Publishing Professional Geodata Via Google
Use TNTmips Pro to Assemble Your Geodata Online Tilesets: Google Maps tilesets prepared in TNTmips
Your maps and images can be quickly displayed in a browser
from your web pages using Google Maps. For this use your rasters must be processed into the strictly-defined Google
Maps tileset structure and referenced by suitable HTML files that overlay these tilesets and the desired gadgets on the
base layers from Google Maps.
Online Tilesets: Google Earth tilesets prepared in TNTmips Your maps and images can be overlaid in your local Google Earth application or in the Google Earth browser plugin as temporary layers if they are referenced by a KML file. This KML file can be distributed for local use or accessed directly from your site's web pages. The actual map and image content of the layer can also be distributed or can be accessed remotely from your web site. For fastest operation in Google Earth, large high-resolution layers should be in Google Earth's tileset structure. Tiles can be PNG, JPEG, or TIFF files and can vary in size, typically within the range of 256 by 256 pixels to 2048 by 2048 pixels.
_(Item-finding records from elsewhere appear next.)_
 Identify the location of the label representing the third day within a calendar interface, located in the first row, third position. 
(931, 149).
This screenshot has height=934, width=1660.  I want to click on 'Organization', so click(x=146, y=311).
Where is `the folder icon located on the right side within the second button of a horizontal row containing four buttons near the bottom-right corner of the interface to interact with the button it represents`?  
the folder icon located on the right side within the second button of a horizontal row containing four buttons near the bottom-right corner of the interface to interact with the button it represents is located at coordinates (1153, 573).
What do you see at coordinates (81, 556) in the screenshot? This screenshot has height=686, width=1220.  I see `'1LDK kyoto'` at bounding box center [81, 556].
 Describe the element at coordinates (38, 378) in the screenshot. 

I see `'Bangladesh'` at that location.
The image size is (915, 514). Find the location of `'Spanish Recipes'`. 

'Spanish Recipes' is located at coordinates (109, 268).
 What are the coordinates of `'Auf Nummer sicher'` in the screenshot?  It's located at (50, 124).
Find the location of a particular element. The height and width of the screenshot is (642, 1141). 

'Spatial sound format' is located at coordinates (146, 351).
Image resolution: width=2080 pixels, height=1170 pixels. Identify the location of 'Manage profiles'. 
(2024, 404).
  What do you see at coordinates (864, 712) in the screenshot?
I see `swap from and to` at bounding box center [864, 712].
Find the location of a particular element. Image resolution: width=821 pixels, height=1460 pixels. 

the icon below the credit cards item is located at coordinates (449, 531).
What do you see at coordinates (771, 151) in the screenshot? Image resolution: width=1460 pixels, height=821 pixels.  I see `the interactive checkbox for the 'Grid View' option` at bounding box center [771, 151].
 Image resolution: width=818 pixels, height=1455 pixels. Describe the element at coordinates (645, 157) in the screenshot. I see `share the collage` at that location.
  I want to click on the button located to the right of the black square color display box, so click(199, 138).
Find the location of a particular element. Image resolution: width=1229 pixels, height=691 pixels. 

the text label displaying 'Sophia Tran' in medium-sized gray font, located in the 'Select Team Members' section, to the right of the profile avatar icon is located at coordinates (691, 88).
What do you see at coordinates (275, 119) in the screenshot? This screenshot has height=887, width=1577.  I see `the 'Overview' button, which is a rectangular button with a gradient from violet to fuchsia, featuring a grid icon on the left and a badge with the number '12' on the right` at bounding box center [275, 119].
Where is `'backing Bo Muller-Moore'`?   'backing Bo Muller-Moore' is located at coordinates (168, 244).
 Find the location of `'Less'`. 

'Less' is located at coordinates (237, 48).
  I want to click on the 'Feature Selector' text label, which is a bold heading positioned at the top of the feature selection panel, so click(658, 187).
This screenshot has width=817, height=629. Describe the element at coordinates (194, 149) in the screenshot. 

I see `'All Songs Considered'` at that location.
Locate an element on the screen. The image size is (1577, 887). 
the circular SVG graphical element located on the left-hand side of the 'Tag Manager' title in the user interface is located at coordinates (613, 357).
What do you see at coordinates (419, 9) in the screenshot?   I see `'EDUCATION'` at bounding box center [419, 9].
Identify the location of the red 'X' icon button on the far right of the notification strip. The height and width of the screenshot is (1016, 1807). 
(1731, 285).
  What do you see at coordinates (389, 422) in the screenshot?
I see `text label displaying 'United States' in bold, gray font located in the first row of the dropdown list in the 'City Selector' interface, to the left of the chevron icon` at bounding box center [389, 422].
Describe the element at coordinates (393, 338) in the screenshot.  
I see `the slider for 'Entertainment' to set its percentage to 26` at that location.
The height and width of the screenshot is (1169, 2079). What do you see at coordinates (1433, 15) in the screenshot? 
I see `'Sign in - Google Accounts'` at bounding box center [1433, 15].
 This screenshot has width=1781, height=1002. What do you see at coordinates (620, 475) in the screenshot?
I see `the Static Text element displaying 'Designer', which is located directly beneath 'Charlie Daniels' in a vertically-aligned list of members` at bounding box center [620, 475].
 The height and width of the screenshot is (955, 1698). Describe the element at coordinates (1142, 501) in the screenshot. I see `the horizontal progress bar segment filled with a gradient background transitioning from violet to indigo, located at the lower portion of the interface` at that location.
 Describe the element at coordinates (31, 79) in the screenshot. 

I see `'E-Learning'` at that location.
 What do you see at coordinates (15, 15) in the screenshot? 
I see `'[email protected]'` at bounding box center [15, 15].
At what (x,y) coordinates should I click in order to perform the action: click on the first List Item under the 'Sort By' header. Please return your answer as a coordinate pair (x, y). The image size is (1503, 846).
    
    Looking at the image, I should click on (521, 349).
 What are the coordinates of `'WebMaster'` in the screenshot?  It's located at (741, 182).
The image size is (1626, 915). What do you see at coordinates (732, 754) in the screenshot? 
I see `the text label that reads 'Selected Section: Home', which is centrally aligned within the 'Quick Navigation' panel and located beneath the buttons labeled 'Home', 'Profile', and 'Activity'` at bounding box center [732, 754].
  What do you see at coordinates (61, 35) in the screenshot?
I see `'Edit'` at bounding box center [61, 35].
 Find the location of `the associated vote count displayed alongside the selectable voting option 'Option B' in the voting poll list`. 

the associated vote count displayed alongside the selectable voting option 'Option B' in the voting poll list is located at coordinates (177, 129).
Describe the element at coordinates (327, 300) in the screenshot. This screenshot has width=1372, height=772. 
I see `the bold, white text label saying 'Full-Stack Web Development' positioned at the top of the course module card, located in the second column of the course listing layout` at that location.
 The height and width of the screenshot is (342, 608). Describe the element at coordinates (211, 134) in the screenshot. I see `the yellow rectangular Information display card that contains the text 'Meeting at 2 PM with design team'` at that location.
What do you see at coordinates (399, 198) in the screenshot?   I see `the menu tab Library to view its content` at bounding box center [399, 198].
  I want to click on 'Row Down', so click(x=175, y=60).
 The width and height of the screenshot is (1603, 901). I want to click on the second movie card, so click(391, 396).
The optimal tile size depends on display board limits and whether the tileset is for local or web use. Tiles do not have to conform to a predetermined grid on the Earth but must use Latitude / Longitude coordinates (WGS84 / Geographic coordinate reference system). The TNTmips Auto Mosaic process can build these tilesets from a very large collection of input rasters and create the required KML file. Online Tilesets: Google Maps tilesets shown in Open Layers A Google Maps tileset that you have created in the TNTmips Auto Mosaic process can also be displayed in a browser from your web pages using OpenLayers, a free open-source JavaScript library for displaying map data in a browser. With OpenLayers you can create web pages that present your local tileset as one layer among several or many geodata layers. These other layers could include your other local tileset layers, WMS layers provided by your TNTserver or by any Web Map Service, WFS vector layers, and tiled layers from Google Maps, Yahoo Maps, NASA WorldWind, or VirtualEarth, among others. The OpenLayers library (www.openlayers.org) provides functions that let you set the geographic extents to be viewed, scale ranges for different layers, and the option to include layer controls so users can manually turn layers on or off. OpenLayers also includes graphical map navigation controls (zooming, panning) as well as keyboard and mouse navigation control.